Before I could settle down, however, I changed work and returned again to the big city orbit. Now in different countries. In Kathmandu I drove through cows and cattle to reach my office. In Abu Dhabi I drove through deserts to reach others’ offices. In Manila, I lived in a plush, gated community that fashionably called itself a ‘village’ but was located at the junction of two roaring highways. In Delhi, vendors hollered at passers-by to sell mangoes and curried peanuts. In Cairo, even the Coptic churches seemed all large, all noisy, and all seemed fun to me.
Then again back to Reston, after fifteen years. In all these years, Reston had grown and changed. But it had somehow managed to retain its essential nature: an urban patch that tenaciously holds on to a pastoral charm, with swatches of green that surprise and please, a community of clusters that look after themselves and yet manage to have common interests and activities.
As important perhaps, the world had changed. The city meant a lot to me. Particularly what it offered. The theater has been a major force in my life from my childhood. I understand much less of music, but the variety of music, from classical to pop and jazz, thrills me. Libraries are an abiding source of joy; just to hold books, let alone browse or read them, gives me a delight I can’t explain. Above all, the clash of ideas excites me. I love to attend book launches where authors not only talk but also cross swords with bellicose listeners, think tank seminars where multiple speakers contradict one another or even simple lectures where speakers allow – or, thank Heavens, even encourage – contrary views in the garb of questions. I loved big cities for these.

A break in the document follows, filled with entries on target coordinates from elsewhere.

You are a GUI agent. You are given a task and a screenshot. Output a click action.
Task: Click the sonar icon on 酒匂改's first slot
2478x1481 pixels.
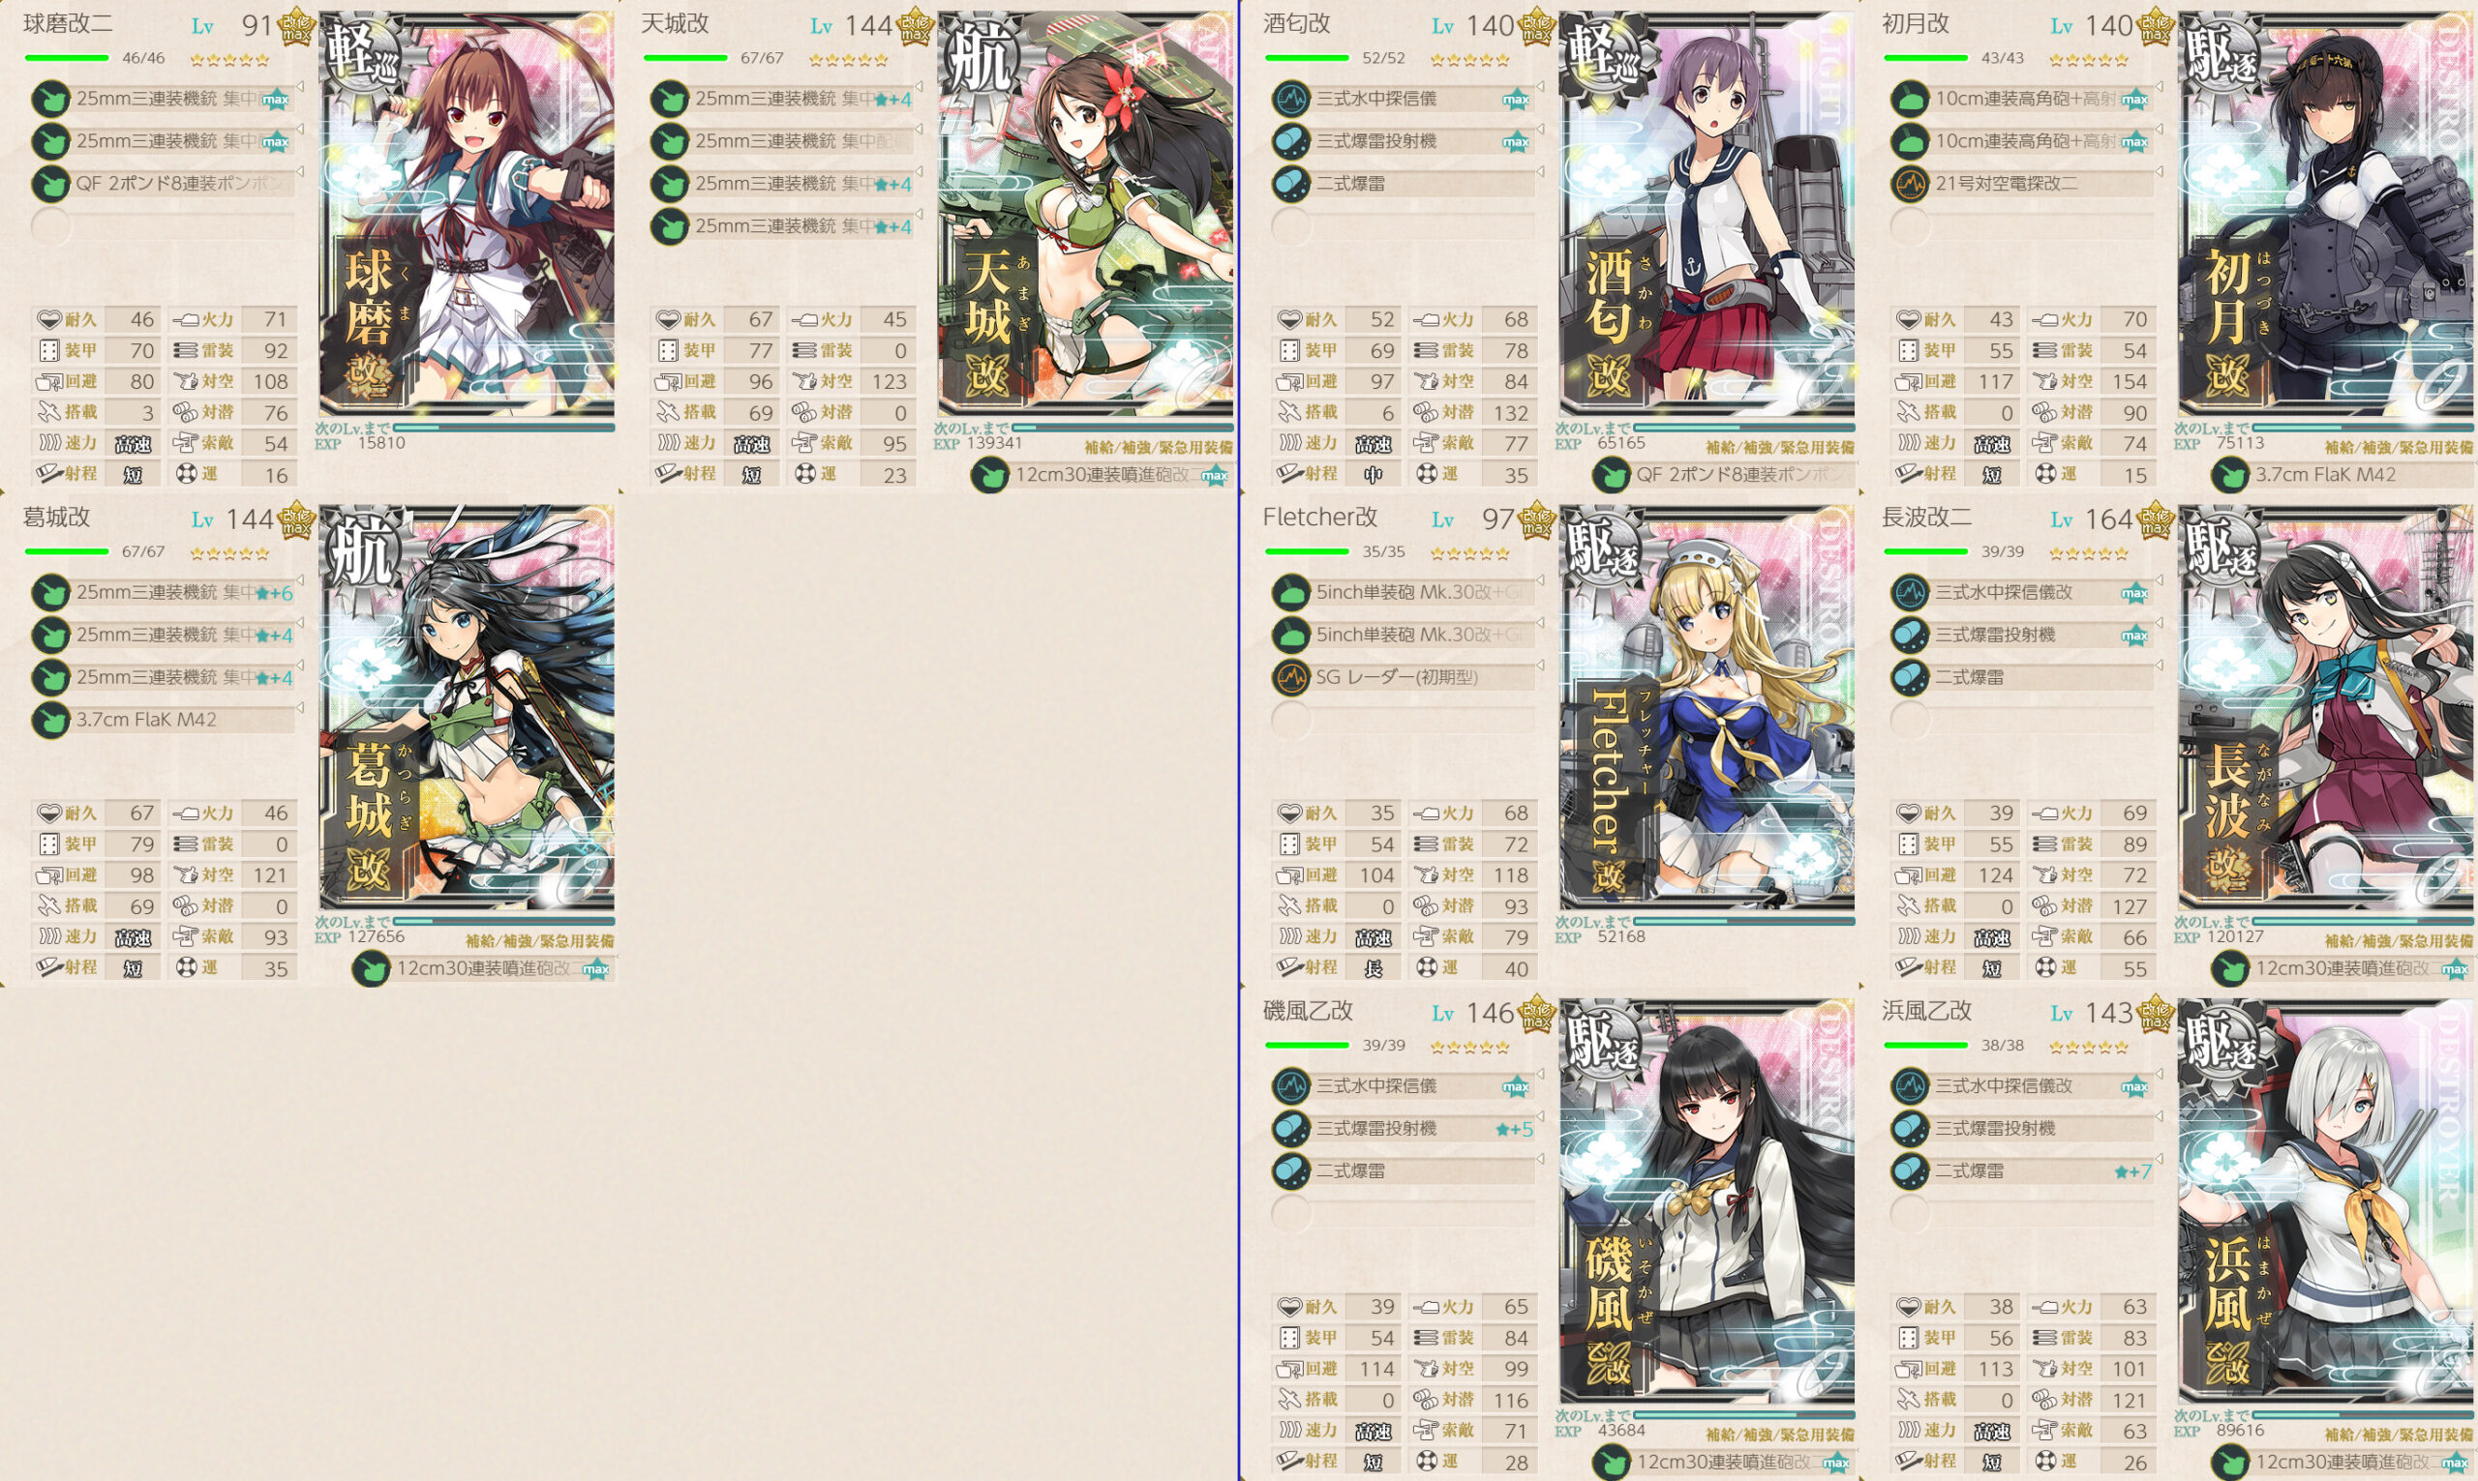(x=1291, y=99)
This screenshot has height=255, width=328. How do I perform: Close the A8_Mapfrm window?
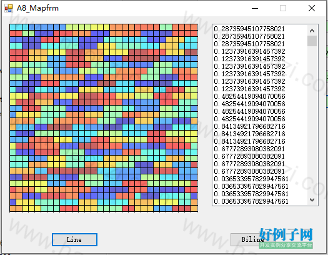coord(312,8)
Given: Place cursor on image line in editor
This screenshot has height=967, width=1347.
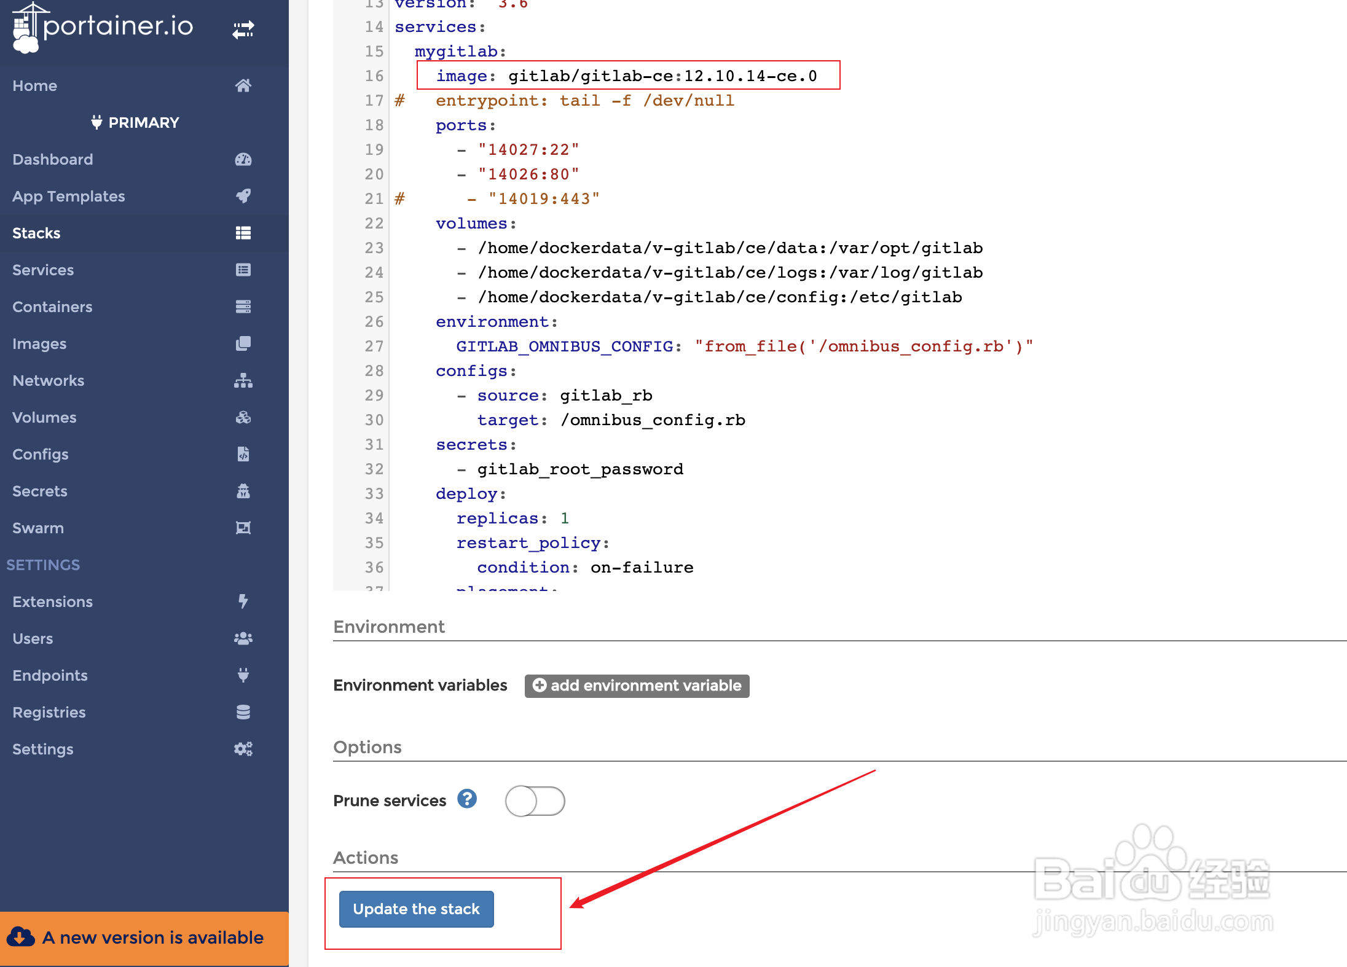Looking at the screenshot, I should click(627, 76).
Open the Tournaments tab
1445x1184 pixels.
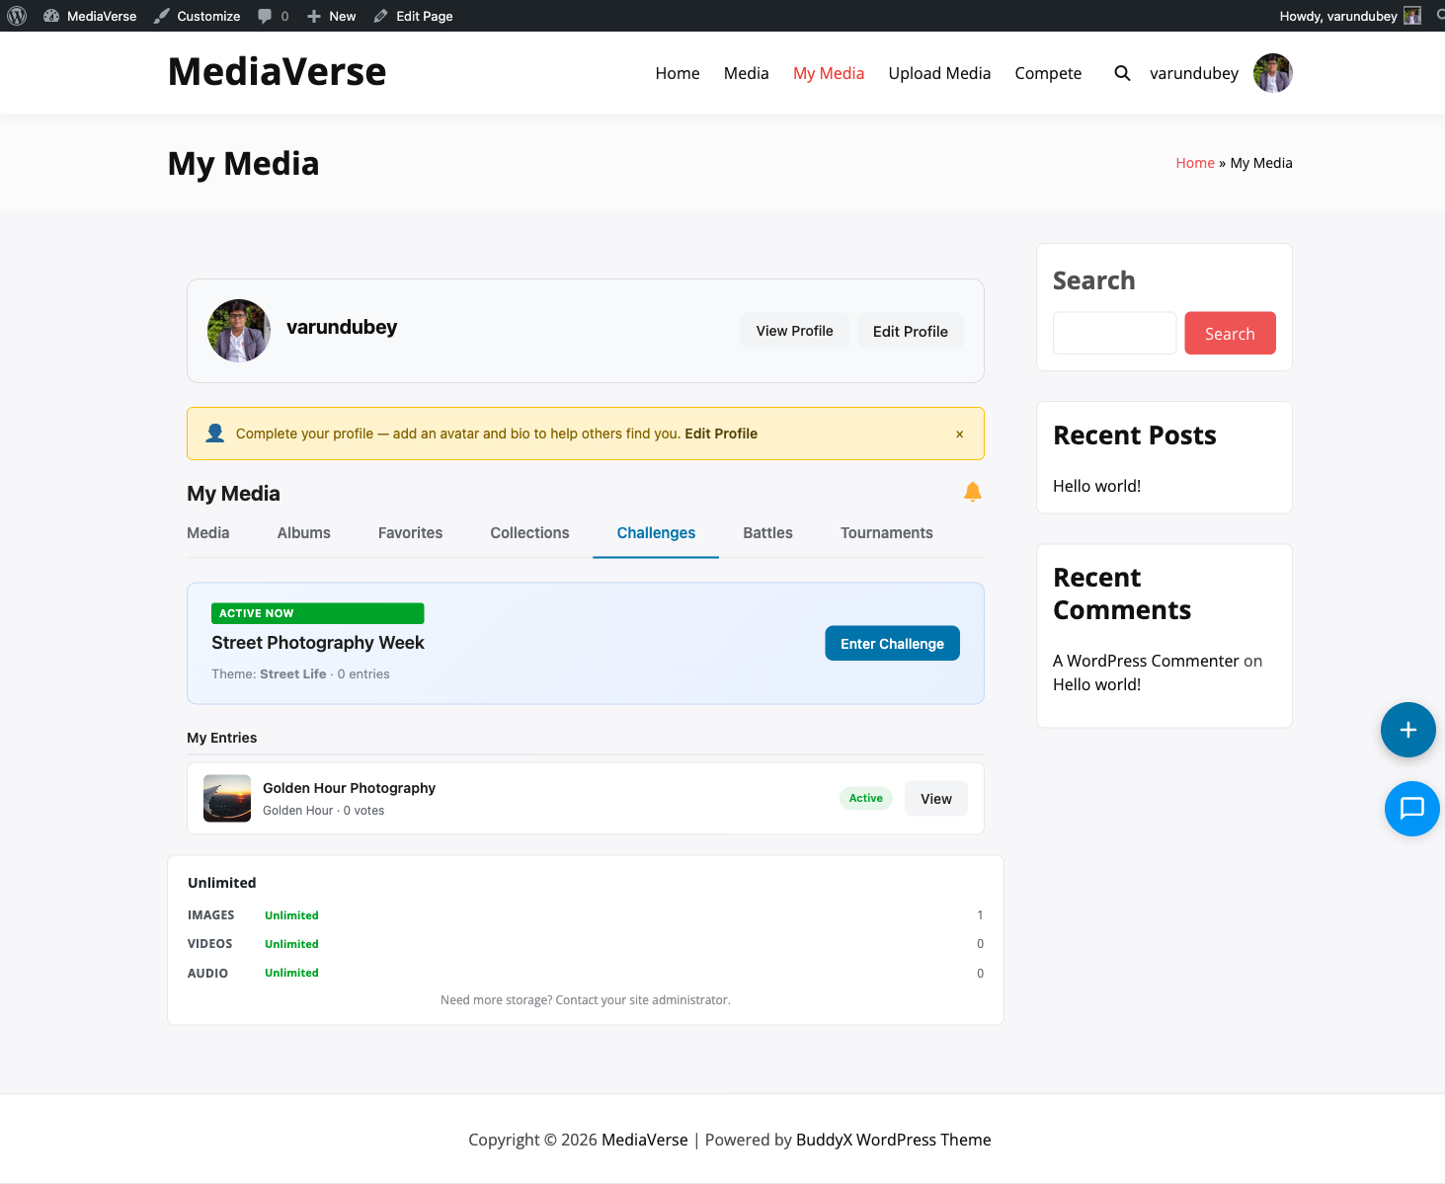pos(886,533)
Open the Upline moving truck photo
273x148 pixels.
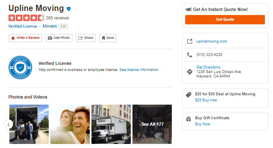coord(111,124)
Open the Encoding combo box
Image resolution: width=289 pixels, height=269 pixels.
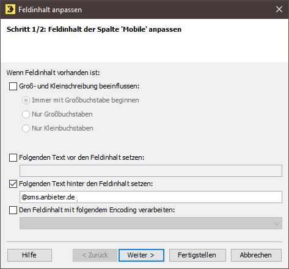151,223
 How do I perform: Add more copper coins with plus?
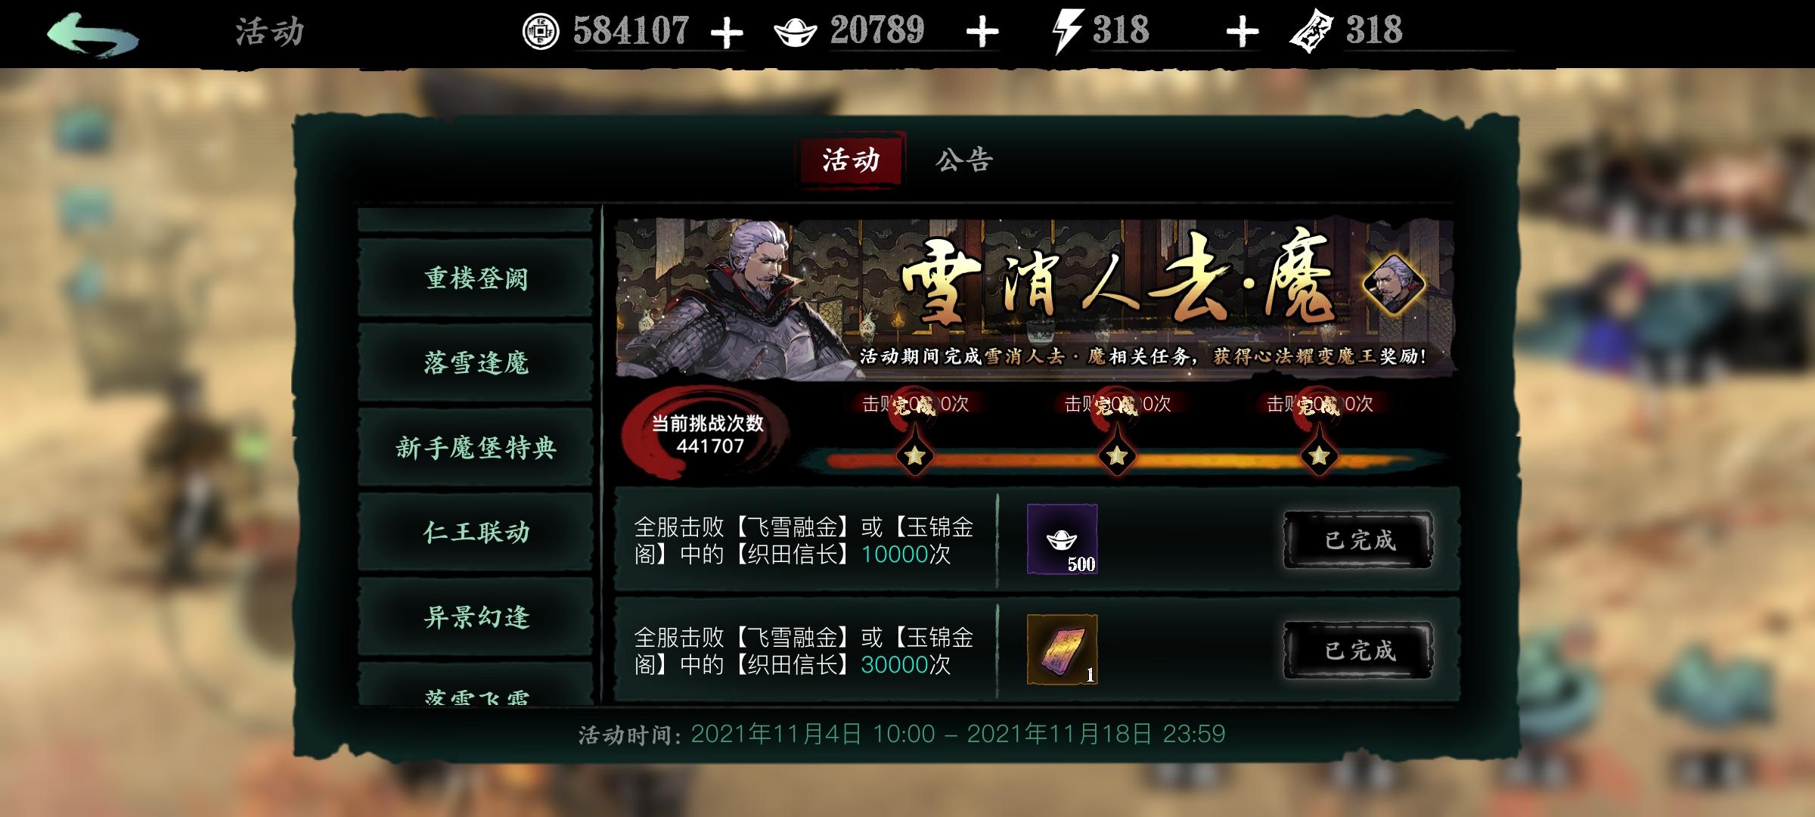tap(727, 33)
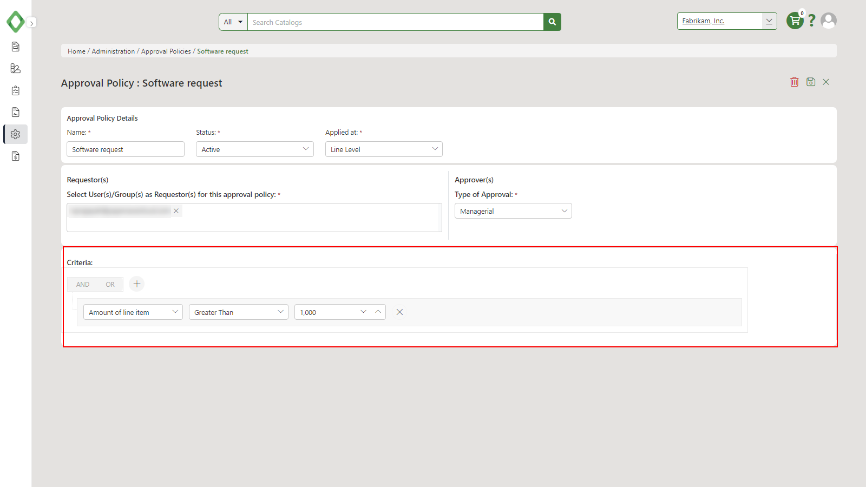The height and width of the screenshot is (487, 866).
Task: Remove the amount criteria row
Action: pos(399,312)
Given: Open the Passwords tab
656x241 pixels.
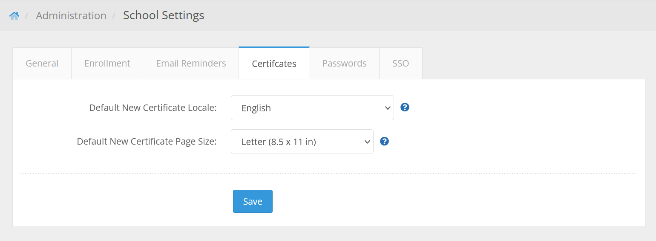Looking at the screenshot, I should point(344,64).
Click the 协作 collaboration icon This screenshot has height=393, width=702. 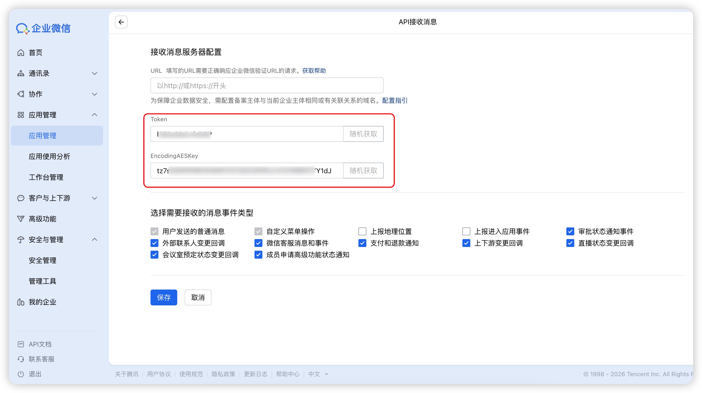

But now you don’t need a city for these. Books, music, lectures, debates, all turn up in your study at the flick of switch on a glowing screen. Books you download, music you can see and hear performed better than in an auditorium, and seminars and debates you can play and replay on your television. Yes, you miss the sense of immediacy, the excitement of being at arm’s length of a Nobel winning author, but in reality you see more, hear better and can retain what you like.
Something else I hadn’t noticed. I had changed. I had begun to notice that there are things beyond books and ideas. Quiet, that improbable thing, meant nothing to me earlier. I had lived happily in rowdy, raucous cities like Kolkata and Manila. Now, suddenly, it seemed strangely refreshing to be in a silent space: to hear the rustle of leaves, a bird’s homing twitter, and late in the evening, absolutely nothing. Most absurdly, the two giant trees I see from my living room began to seem like old buddies, steady and majestic, with a message of perennial placidity. Now, in a mellow autumn, as the foliage around my deck changes to amber and gold, my heart turns unaccountably to a quiet tune I hadn’t known earlier.
Perhaps I am not a city man any longer.